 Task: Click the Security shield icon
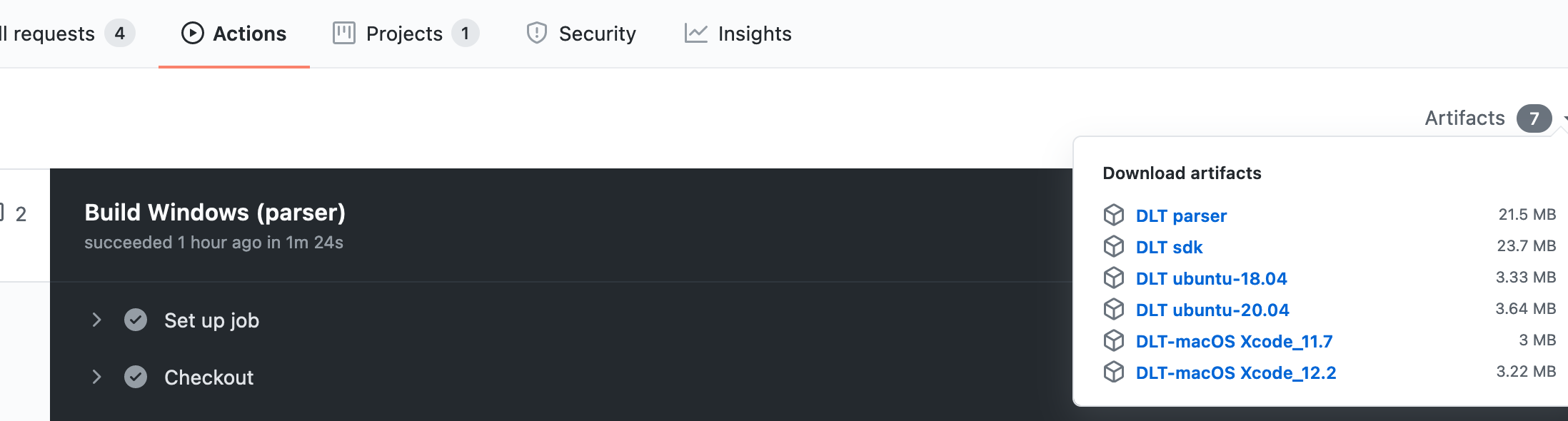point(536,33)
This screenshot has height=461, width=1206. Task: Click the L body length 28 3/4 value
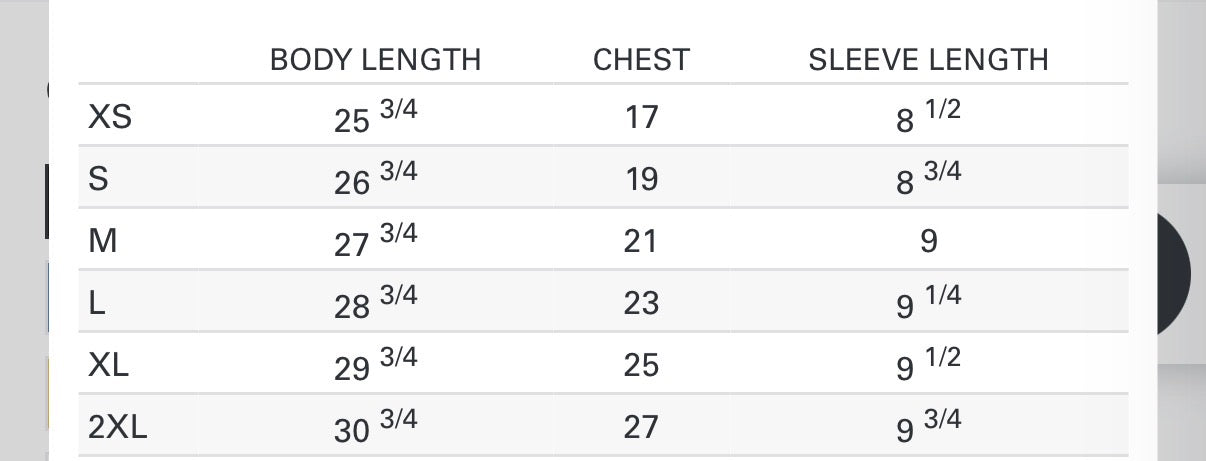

▬▬▬▬▬▬

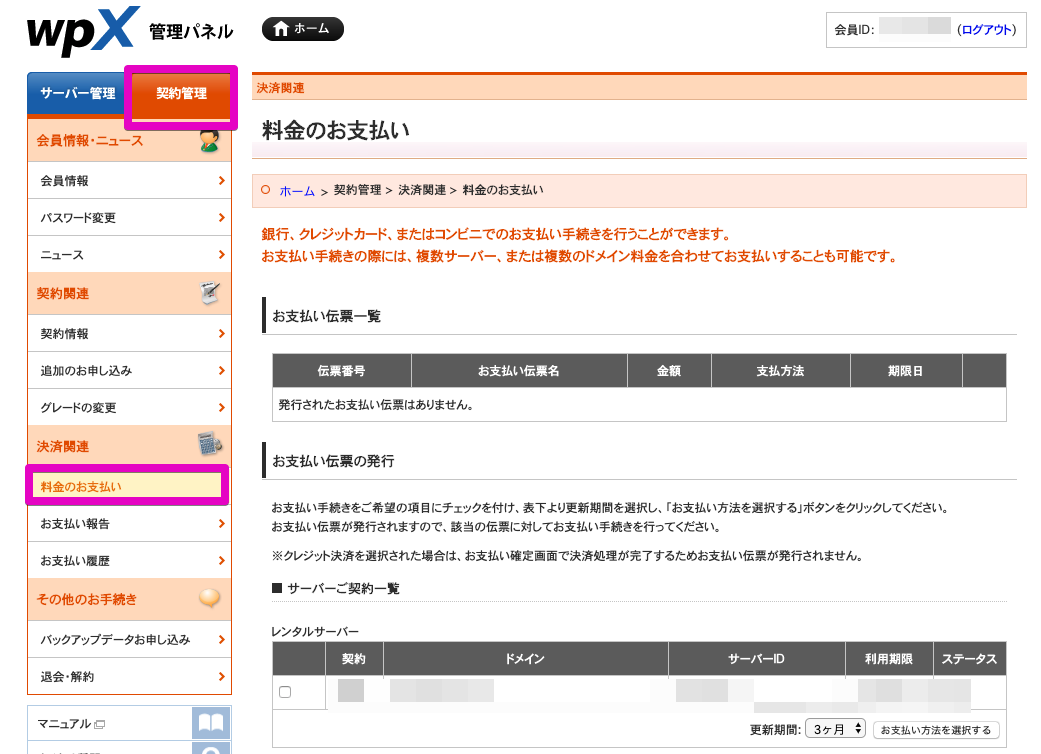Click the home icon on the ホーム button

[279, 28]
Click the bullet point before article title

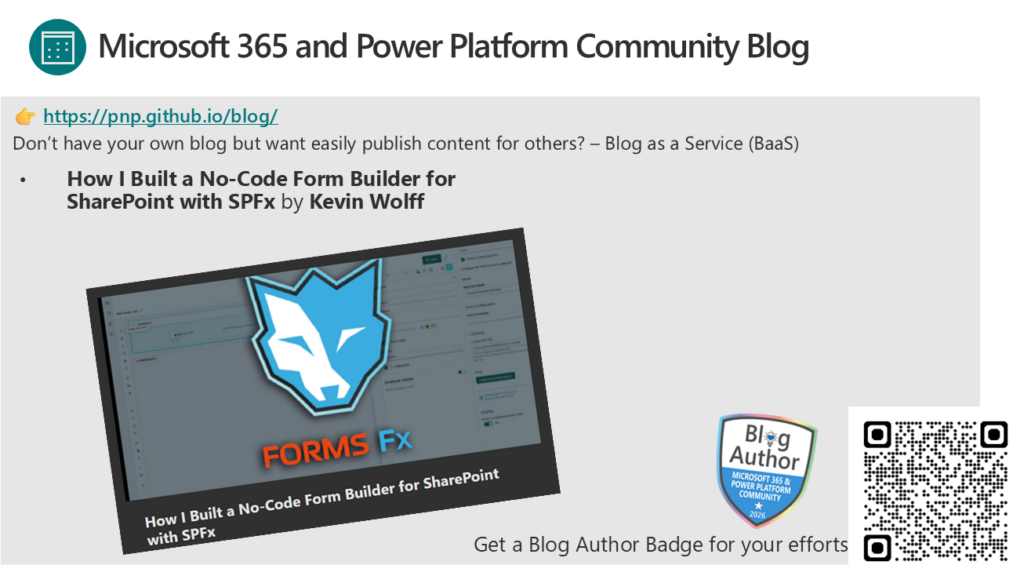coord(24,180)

▬▬▬▬▬▬

About this exercise — Start with the line with "Task: Click the Security shield icon" in the listing above and stop after the line with "This screenshot has". Write out exactly the lines in that stretch and no others, without pictures.

Answer space —
 Task: Click the Security shield icon
point(536,33)
This screenshot has height=461, width=1206. Task: Click the L body length 28 3/4 value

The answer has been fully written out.